> **Work to complete**:
What is needed is every line of the material that contains "sidebar".

> **Input records**:
● ● ● ●
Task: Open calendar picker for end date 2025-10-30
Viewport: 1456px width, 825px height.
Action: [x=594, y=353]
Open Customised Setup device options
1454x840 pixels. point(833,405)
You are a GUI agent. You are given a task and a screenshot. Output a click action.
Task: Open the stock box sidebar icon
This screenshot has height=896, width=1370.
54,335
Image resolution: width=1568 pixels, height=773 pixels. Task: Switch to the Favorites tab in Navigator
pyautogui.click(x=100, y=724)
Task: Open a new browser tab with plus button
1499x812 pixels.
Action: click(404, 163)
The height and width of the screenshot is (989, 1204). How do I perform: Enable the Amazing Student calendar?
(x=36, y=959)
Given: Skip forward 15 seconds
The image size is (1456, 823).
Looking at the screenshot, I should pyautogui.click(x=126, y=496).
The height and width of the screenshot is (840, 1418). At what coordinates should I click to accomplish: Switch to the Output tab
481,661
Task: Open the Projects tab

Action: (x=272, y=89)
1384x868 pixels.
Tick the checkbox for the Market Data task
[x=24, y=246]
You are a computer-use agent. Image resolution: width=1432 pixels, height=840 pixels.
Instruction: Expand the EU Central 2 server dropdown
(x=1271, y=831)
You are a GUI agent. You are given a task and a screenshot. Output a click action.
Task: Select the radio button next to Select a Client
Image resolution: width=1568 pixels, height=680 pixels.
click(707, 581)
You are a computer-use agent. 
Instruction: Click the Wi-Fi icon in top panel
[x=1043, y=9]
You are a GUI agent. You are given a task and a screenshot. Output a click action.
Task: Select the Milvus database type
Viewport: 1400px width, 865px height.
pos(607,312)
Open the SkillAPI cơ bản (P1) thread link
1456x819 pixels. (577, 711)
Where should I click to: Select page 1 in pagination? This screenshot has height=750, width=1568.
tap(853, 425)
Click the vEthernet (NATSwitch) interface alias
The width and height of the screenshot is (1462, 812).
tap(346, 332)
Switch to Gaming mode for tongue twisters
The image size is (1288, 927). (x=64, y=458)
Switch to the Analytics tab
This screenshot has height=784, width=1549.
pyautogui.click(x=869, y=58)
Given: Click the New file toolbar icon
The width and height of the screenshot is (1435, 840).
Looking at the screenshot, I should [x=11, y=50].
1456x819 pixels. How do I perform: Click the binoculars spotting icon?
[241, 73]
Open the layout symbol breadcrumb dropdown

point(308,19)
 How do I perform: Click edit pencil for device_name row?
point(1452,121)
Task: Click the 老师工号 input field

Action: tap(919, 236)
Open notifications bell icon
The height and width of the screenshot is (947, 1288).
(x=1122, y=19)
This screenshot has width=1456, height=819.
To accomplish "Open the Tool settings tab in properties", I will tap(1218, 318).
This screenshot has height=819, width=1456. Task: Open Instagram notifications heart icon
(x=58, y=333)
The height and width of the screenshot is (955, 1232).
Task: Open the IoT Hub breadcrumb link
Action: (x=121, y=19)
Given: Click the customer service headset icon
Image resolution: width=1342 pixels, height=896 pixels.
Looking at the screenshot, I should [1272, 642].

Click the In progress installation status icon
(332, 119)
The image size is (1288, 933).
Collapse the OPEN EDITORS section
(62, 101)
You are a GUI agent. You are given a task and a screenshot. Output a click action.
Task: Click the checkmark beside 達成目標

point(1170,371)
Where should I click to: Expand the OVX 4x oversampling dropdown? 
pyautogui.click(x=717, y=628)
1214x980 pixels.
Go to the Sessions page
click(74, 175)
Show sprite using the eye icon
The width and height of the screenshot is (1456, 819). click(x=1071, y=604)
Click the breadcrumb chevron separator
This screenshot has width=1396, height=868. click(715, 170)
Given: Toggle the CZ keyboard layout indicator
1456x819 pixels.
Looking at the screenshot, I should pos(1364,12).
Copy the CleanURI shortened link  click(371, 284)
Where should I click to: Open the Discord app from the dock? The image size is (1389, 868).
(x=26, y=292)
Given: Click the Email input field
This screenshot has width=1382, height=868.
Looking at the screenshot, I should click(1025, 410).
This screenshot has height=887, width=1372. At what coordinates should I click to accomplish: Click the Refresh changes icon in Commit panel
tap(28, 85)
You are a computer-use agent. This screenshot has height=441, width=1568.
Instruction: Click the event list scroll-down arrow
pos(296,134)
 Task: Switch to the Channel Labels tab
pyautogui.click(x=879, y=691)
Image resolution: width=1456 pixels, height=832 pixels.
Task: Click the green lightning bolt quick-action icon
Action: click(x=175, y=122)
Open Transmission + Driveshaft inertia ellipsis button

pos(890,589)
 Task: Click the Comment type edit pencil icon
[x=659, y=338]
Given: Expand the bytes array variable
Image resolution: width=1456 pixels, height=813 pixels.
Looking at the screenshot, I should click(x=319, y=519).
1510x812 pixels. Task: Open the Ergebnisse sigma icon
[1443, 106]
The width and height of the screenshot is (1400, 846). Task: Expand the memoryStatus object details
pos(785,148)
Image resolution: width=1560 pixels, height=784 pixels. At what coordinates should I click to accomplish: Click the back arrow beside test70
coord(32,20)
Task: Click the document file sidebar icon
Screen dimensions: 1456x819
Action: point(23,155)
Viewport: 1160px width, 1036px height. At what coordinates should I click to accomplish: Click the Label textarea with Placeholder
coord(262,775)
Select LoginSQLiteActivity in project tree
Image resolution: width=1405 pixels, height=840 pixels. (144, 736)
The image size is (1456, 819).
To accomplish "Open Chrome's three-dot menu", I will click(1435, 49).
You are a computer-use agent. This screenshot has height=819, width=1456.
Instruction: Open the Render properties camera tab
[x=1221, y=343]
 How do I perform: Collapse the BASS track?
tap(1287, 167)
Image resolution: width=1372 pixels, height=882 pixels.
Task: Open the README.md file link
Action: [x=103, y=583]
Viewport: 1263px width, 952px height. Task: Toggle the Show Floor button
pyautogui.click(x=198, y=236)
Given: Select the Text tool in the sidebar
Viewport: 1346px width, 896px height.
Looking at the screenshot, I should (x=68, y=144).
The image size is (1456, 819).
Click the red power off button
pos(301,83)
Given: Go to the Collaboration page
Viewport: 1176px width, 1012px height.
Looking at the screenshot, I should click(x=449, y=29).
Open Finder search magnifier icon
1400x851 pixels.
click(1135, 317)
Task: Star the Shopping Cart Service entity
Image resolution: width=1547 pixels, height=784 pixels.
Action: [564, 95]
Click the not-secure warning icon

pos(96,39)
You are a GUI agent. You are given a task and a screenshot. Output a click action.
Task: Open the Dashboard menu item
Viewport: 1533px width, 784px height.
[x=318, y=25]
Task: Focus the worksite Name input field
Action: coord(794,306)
● ● ● ●
> **Finished task**:
Task: Open the stock box sidebar icon
Task: Click the document file sidebar icon
Given: Select the Text tool in the sidebar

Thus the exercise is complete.